I just committed what I have of Shark to icedtea6 hg. Its version number should be taken as an indication of its level of completeness. To build it you need to use ./configure --enable-shark with a very recent LLVM installed on your system. I’m using 52487…
I spent quite a lot of time tracking down a miscompilation in LLVM lately but I’m pretty much back on track now. One fun thing is that I figured out how to add diagnostic options to OpenJDK, so when I eventually release Shark you’ll be able to debug it with the following exciting options:
-XX:SharkStartAt=N- Start compiling only after N compilation requests. (Use in conjunction with
-XX:+PrintCompilation.) -XX:SharkStopAfter=N- Stop compiling after N compilation requests.
-XX:SharkDumpModuleAfter=N- Dump all generated LLVM bitcode (to
hotspot.bc) after N compilation requests. -XX:SharkPrintTypeflowAfter=N- Print the results of the typeflow pass of the Nth compilation request.
-XX:+SharkTraceBytecodes- Print the name and bci of each bytecode compiled (Handy for crashes).
I tend to use them in pairs, eg -XX:Shark{StartAt,DumpModuleAfter}=17.
This list will probably get real old real quick, but they’ll all be listed in ports/hotspot/src/share/vm/shark/shark_globals.hpp.
Keeping the (Java) stack and locals in registers is all very well, but it makes method calls and safepoints tricky since previously everything was on the (Zero) stack where it needed to be and now it isn’t.
So here it is, the first method from the all new Shark, String.hashCode(). And the same method from old Shark for comparison. Some highlights:
- The inner loop for the actual calculation is 18 instructions (down from 53)
- A complete pass through the method when fetching a cached hashcode is 39 instructions (down from 66)
All in all I’m pretty pleased with myself.
I nearly have String.hashCode() compiling with Shark II and the code is so short it’s unbelievable!
I started tearing Shark apart yesterday.

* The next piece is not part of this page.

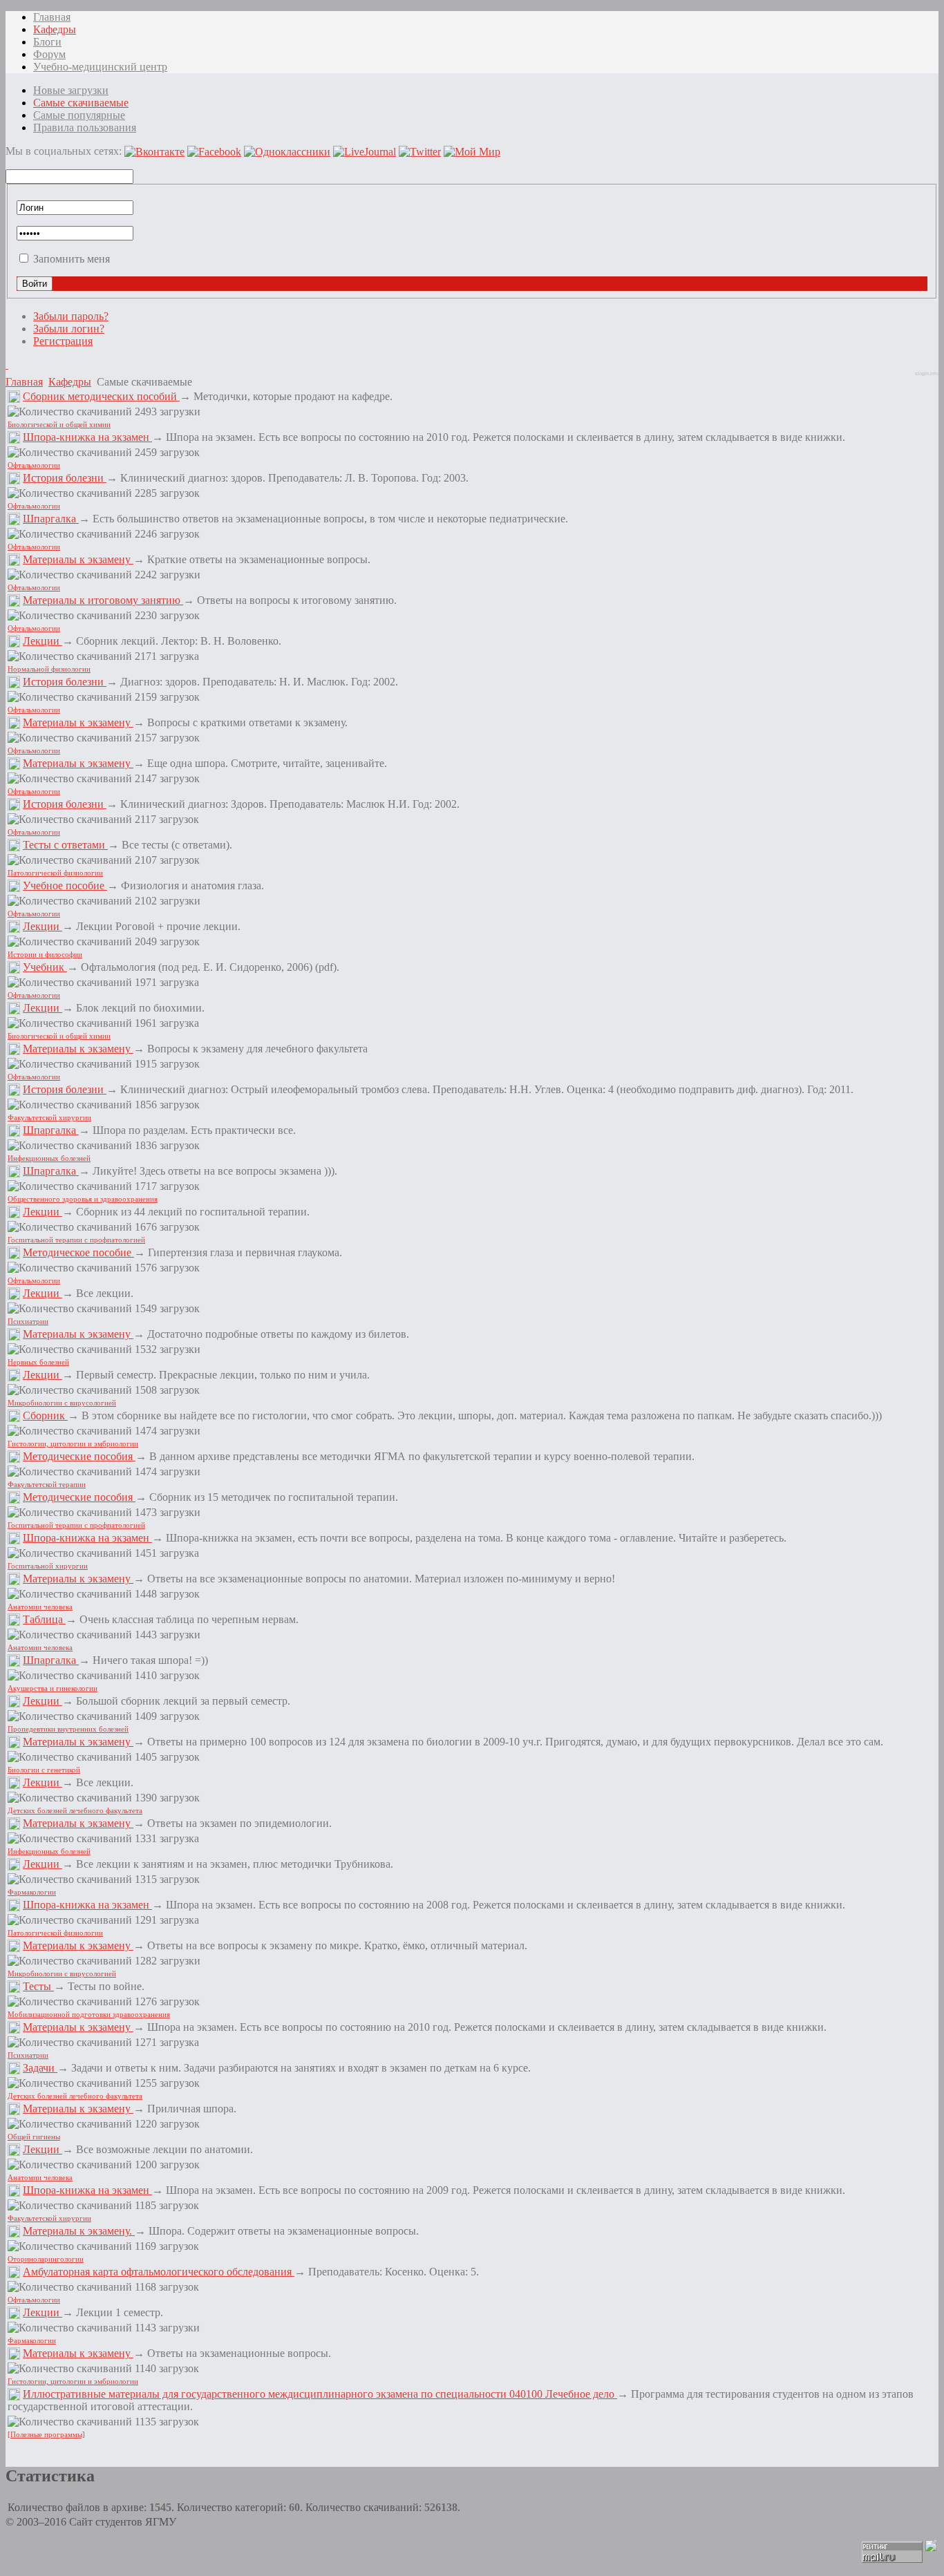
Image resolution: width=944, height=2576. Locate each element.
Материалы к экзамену (78, 559)
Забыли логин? (68, 328)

I had a chat with Tom Tromey on Saturday and he mentioned some properties of Java bytecode of which I was unaware — like, you can compile it without using a stack pointer. I was trying to figure out how to modify my first pass to generate some of this stuff when a reply to a seemingly unrelated question made me realise that not only does the server JIT have a pass that does all this and more, but it’s been abstracted out for easy reuse! So stay tuned for the Shark that keeps its stack and locals in registers :)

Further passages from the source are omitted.